──────── Exercise input ────────

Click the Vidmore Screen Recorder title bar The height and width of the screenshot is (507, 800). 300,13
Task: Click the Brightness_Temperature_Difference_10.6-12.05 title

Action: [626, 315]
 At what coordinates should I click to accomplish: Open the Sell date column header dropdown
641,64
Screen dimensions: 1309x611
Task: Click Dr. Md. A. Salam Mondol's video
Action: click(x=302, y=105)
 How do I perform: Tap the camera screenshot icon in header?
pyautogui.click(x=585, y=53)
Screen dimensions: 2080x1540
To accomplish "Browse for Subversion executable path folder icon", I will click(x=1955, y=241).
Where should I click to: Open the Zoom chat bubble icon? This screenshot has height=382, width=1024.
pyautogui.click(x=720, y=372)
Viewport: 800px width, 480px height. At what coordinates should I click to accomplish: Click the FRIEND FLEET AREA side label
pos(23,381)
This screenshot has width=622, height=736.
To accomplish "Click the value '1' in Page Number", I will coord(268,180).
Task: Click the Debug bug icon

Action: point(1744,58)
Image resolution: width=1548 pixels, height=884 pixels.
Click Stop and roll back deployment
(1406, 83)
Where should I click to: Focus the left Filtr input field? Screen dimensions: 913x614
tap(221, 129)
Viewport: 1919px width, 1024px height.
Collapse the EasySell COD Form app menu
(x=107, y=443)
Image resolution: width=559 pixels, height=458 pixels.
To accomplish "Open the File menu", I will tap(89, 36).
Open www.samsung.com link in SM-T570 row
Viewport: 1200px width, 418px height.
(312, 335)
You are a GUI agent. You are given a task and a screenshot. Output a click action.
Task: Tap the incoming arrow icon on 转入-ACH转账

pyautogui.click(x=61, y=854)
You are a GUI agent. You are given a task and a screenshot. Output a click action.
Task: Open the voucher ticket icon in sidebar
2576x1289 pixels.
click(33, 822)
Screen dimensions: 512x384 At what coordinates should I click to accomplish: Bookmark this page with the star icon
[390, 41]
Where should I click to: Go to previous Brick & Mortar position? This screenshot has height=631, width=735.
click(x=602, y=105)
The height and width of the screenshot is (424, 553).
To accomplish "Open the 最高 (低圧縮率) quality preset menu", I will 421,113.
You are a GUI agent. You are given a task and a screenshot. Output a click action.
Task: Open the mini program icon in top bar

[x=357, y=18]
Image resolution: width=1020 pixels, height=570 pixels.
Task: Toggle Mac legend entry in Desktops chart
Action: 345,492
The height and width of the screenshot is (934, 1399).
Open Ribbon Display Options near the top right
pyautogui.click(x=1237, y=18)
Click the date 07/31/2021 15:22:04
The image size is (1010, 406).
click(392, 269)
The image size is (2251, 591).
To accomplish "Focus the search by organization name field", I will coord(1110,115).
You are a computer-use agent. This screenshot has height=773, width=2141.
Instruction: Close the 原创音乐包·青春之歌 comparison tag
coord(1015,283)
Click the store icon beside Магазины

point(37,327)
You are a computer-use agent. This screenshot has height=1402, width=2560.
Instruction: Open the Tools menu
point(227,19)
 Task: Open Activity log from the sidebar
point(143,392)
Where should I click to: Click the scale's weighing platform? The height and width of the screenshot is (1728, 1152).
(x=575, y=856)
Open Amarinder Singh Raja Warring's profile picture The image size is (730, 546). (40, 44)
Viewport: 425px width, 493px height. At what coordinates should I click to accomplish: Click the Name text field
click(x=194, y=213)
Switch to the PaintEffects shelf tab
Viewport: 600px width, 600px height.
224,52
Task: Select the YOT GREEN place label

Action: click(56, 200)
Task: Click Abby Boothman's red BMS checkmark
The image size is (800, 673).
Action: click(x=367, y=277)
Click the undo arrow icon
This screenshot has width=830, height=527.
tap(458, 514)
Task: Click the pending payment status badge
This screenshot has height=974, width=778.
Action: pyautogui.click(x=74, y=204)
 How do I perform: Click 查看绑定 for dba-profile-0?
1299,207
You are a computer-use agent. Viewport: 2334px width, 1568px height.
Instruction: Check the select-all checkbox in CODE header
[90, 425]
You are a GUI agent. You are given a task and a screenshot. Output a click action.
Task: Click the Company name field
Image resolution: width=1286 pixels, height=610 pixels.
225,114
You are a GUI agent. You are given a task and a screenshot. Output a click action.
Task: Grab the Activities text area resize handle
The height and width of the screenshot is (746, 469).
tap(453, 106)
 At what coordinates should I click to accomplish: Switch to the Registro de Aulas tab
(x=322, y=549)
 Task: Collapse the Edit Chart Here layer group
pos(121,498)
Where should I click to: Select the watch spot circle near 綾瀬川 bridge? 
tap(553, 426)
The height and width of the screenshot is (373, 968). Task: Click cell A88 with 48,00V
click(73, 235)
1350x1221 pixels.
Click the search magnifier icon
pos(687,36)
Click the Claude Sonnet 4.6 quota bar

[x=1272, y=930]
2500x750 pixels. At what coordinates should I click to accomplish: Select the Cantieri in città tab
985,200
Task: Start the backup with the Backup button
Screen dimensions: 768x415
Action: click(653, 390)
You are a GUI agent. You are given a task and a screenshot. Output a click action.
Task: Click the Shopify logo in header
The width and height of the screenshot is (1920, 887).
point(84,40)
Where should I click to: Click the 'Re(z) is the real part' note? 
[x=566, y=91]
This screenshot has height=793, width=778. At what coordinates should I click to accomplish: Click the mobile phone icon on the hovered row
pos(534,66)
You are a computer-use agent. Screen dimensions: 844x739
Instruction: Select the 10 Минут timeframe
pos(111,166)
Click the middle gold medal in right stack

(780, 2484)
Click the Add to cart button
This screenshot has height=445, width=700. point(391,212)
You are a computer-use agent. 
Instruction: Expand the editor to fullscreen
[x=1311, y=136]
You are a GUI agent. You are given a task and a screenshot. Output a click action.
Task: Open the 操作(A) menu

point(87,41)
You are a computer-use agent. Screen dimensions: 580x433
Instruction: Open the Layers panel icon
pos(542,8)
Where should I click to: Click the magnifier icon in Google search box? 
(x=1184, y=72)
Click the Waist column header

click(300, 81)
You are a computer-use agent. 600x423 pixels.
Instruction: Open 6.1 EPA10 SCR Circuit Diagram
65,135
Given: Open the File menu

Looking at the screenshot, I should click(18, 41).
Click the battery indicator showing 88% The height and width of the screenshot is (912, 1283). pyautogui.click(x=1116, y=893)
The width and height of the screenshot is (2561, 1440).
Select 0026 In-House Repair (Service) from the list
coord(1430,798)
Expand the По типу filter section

────────

Give everything from the start of the listing down to and including the line containing "will tap(89, 36)." as a Markdown table with the columns Row and Line. Number each row and skip blank lines.

| Row | Line |
|---|---|
| 1 | Click the Vidmore Screen Recorder title bar The height and width of the screenshot is (507, 800). 300,13 |
| 2 | Task: Click the Brightness_Temperature_Difference_10.6-12.05 title |
| 3 | Action: [626, 315] |
| 4 |  At what coordinates should I click to accomplish: Open the Sell date column header dropdown |
| 5 | 641,64 |
| 6 | Screen dimensions: 1309x611 |
| 7 | Task: Click Dr. Md. A. Salam Mondol's video |
| 8 | Action: click(x=302, y=105) |
| 9 |  How do I perform: Tap the camera screenshot icon in header? |
| 10 | pyautogui.click(x=585, y=53) |
| 11 | Screen dimensions: 2080x1540 |
| 12 | To accomplish "Browse for Subversion executable path folder icon", I will click(x=1955, y=241). |
| 13 | Where should I click to: Open the Zoom chat bubble icon? This screenshot has height=382, width=1024. |
| 14 | pyautogui.click(x=720, y=372) |
| 15 | Viewport: 800px width, 480px height. At what coordinates should I click to accomplish: Click the FRIEND FLEET AREA side label |
| 16 | pos(23,381) |
| 17 | This screenshot has width=622, height=736. |
| 18 | To accomplish "Click the value '1' in Page Number", I will coord(268,180). |
| 19 | Task: Click the Debug bug icon |
| 20 | Action: point(1744,58) |
| 21 | Image resolution: width=1548 pixels, height=884 pixels. |
| 22 | Click Stop and roll back deployment |
| 23 | (1406, 83) |
| 24 | Where should I click to: Focus the left Filtr input field? Screen dimensions: 913x614 |
| 25 | tap(221, 129) |
| 26 | Viewport: 1919px width, 1024px height. |
| 27 | Collapse the EasySell COD Form app menu |
| 28 | (x=107, y=443) |
| 29 | Image resolution: width=559 pixels, height=458 pixels. |
| 30 | To accomplish "Open the File menu", I will tap(89, 36). |